"Gaming is like masturbation. Everybody does it, but nobody likes to talk about it."
So why the f*ck do we call it 'the metaverse' now?
You can’t open your eyes in the morning without getting them bombarded with ‘news’ about the metaverse. People are buying virtual land for millions and millions of dollars, setting up fashion shows, creating NFT-shoes avatars can wear and more and more and more.
It’s tiring…
Why? Because there is no such thing as a metaverse. A metaverse should be a digital universe in which you can, for lack of an easier explanation, live your life. You wake up in the metaverse, you go to your job in the metaverse, you go to drink beer in a bar with friends in a metaverse. And that should all be done in ONE metaverse, not in separate instances.
Those separate instances already exist and have for al long long time. And you’ve probably interacted with one, or maybe even more.
They’re called videogames…
You know, those things in which you control an avatar to go do stuff. Mostly kill other people or aliens, or maybe race a car or two. But you can do more mundane stuff like drink a coffee with a friend, walk around a town, go horse back riding or even just sit in the grass enjoying the sunset. It’s absolutely nothing new. Just look at any GTA game that came out in the past decades…
But if they are so similar to the metaverse, why don’t we call them ‘the metaverse’? I don’t know. But it gets even weirder, because there are some really crappy games like Decentraland, which do get called a metaverse.
Why the differentiation between the two? It probably has something to do with the ability to earn cash with NFT’s and buying real estate… But I’m not going down that hyped up rabbit hole right now.
In the last year spoke to a couple of metaverse experts (yes, they exist). All those conversations got a bit weird when I asked what the metaverse is in their eyes. Without fail, they all started explaining immersive 3D-experiences, as you read about in the news. But all their examples had one thing in common: they where essentially games, but less sophisticated.
When I told the guys I saw those experiences for what they are: immersive 3D-experiences or even games, the same as we did until the magic buzzword ‘MeTaVeRsE’ came to be, you could tell they never thought about it that way.
It seemed like the ‘experts’ where all blindly jumping on the bandwagon which clearly was going the same direction as every other buzzwordmarketeer, straight to the holyland called the metaverse where Zuck probably is God.
But that’s beside the point I’m trying to make here.
Now, I must say there are constructive conversations about the metaverse in which I can have a level discussion of what it is we’re actually talking about.

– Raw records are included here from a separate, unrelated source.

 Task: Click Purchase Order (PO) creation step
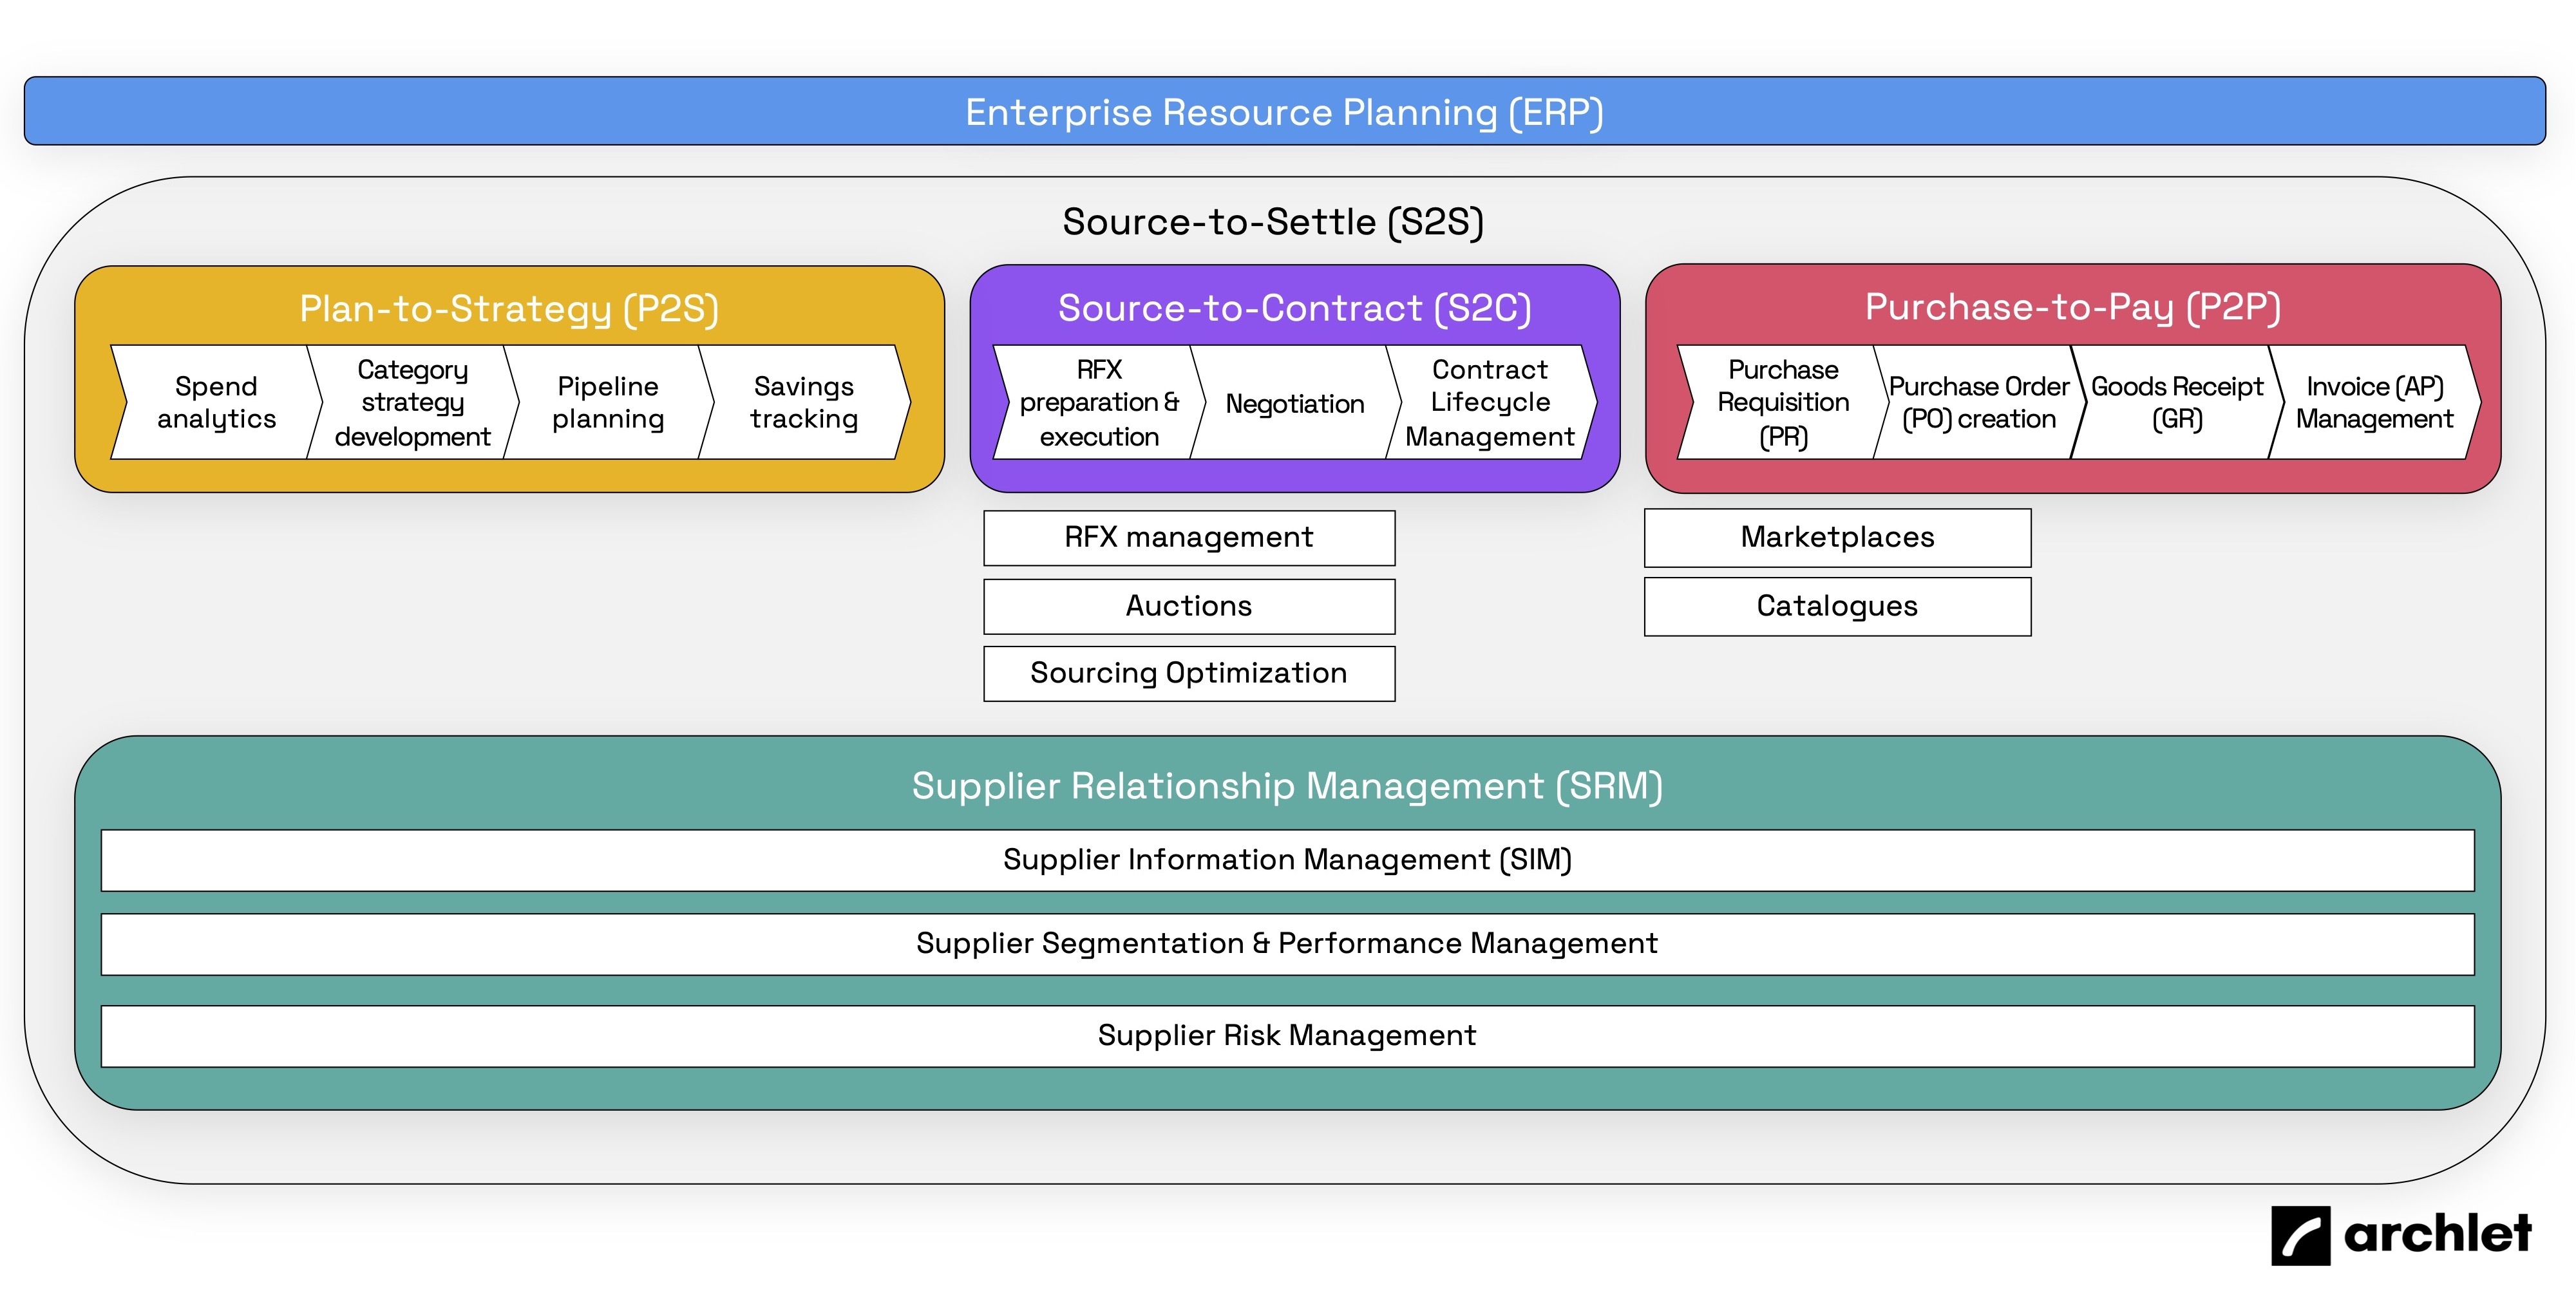(1978, 402)
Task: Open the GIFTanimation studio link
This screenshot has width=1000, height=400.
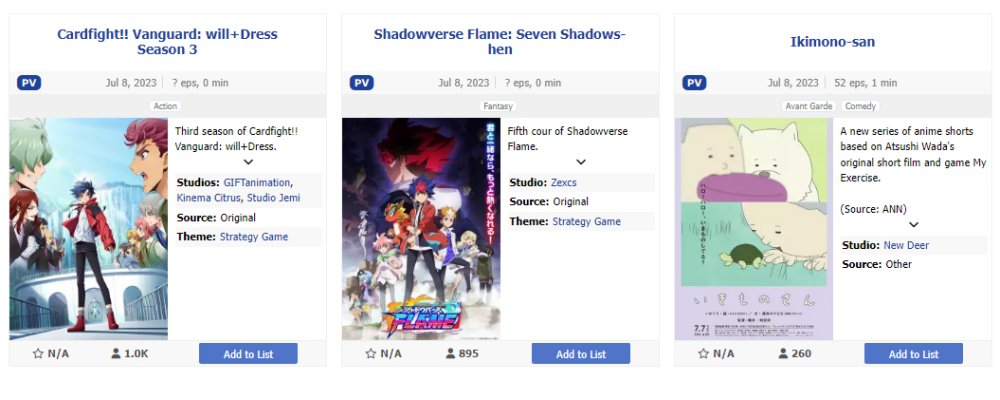Action: pos(256,183)
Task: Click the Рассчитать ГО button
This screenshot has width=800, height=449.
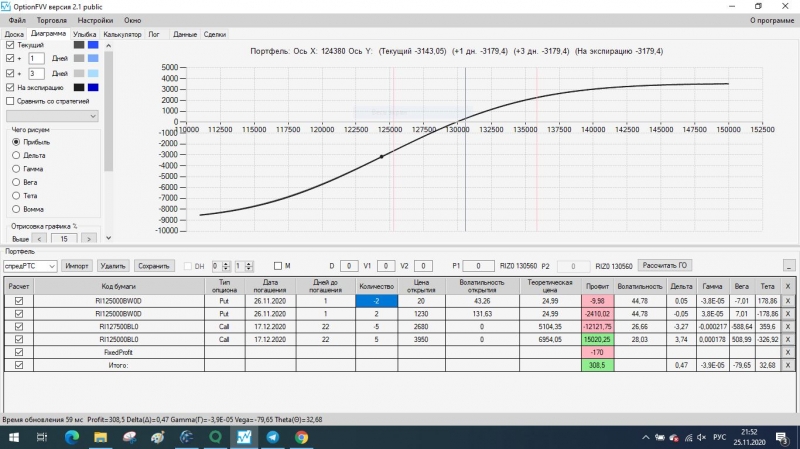Action: pyautogui.click(x=664, y=265)
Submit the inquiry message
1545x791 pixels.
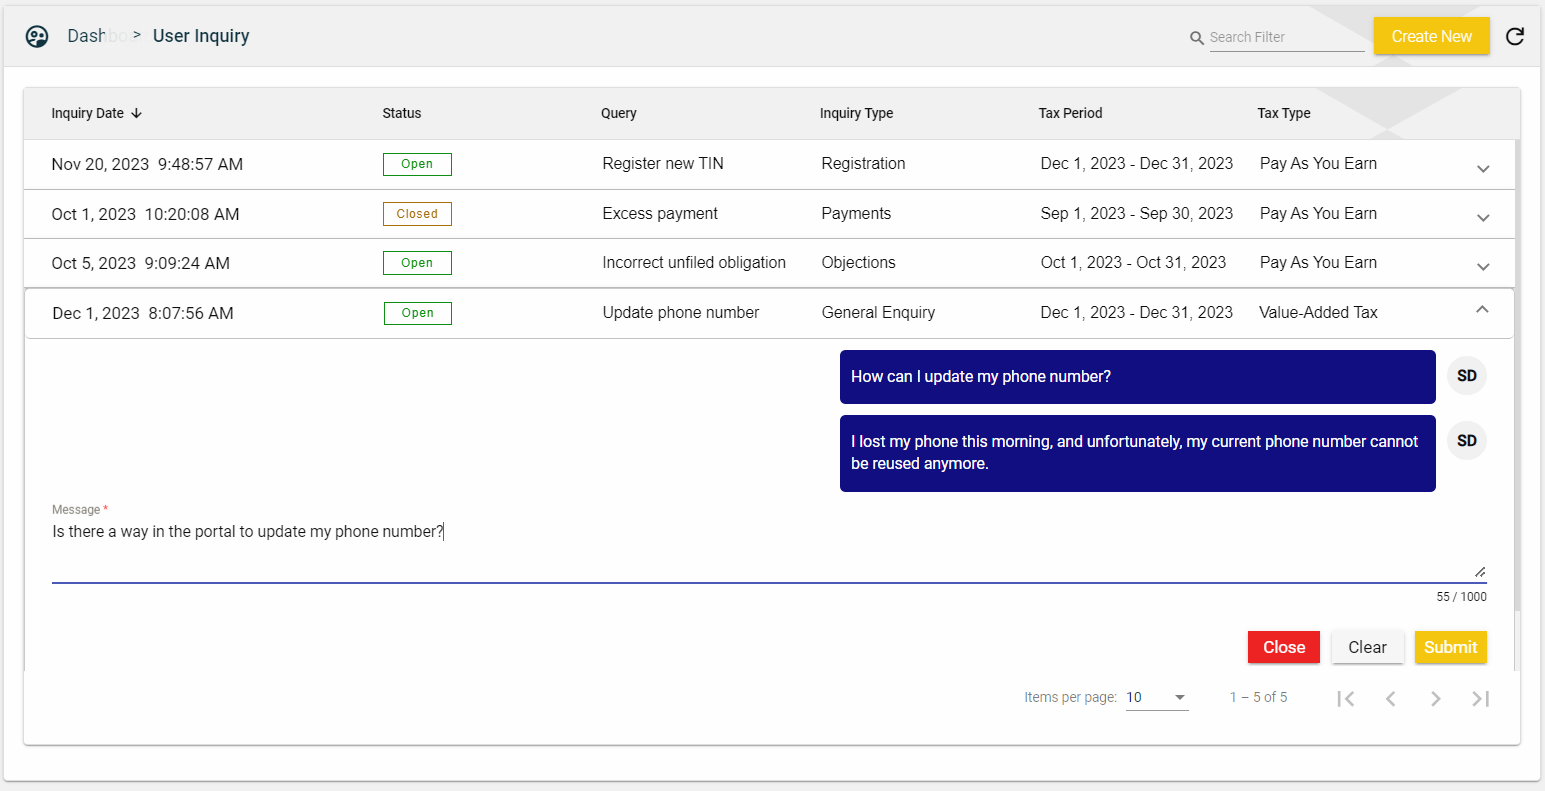pos(1450,647)
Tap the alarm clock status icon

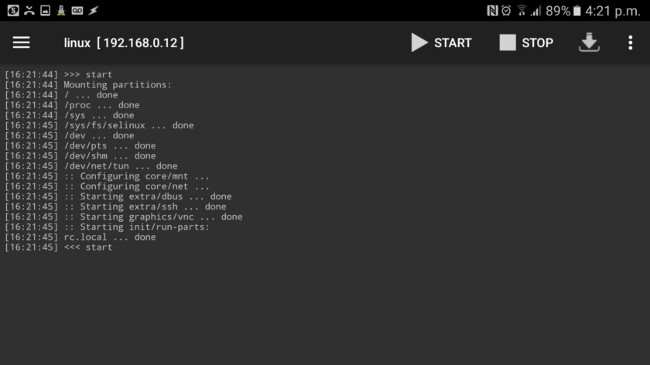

And more importantly where we stand now.
And usually those conversations end in the same conclusion: there is no metaverse, and we don’t know if there ever will be one. What is for damn sure is that there are videogames (which are eerily similar to the metaverse) and that they represent a growing market with huge opportunities in the future.
It feels to me like we’re trying to get gaming to be mainstream by calling it the metaverse. All the while gaming is already mainstream. It’s the biggest entertainment industry worldwide, even bigger than movies. And yet we act like it doesn’t exist among professional adults.
It’s still seen as a thing sweaty, unhygienic losers who don’t know what the outside world looks like, do in a dark attic. Still, after the industrie has been booming for more than 40 years.
Although the 69 billion dollar deal Microsoft did, might have helped getting gaming to be more accepted. Even when Satya Nadella, CEO of Microsoft, told the press it was all about preparing for the metaverse, which it most clearly was NOT.
I think Seamus Blackley, the creator of the Xbox, says it best: “Gaming is like masturbation. Everybody does it, but nobody likes to talk about it.” And I think it’s about time we professional people get to call the metaverse for what it is: a videogame.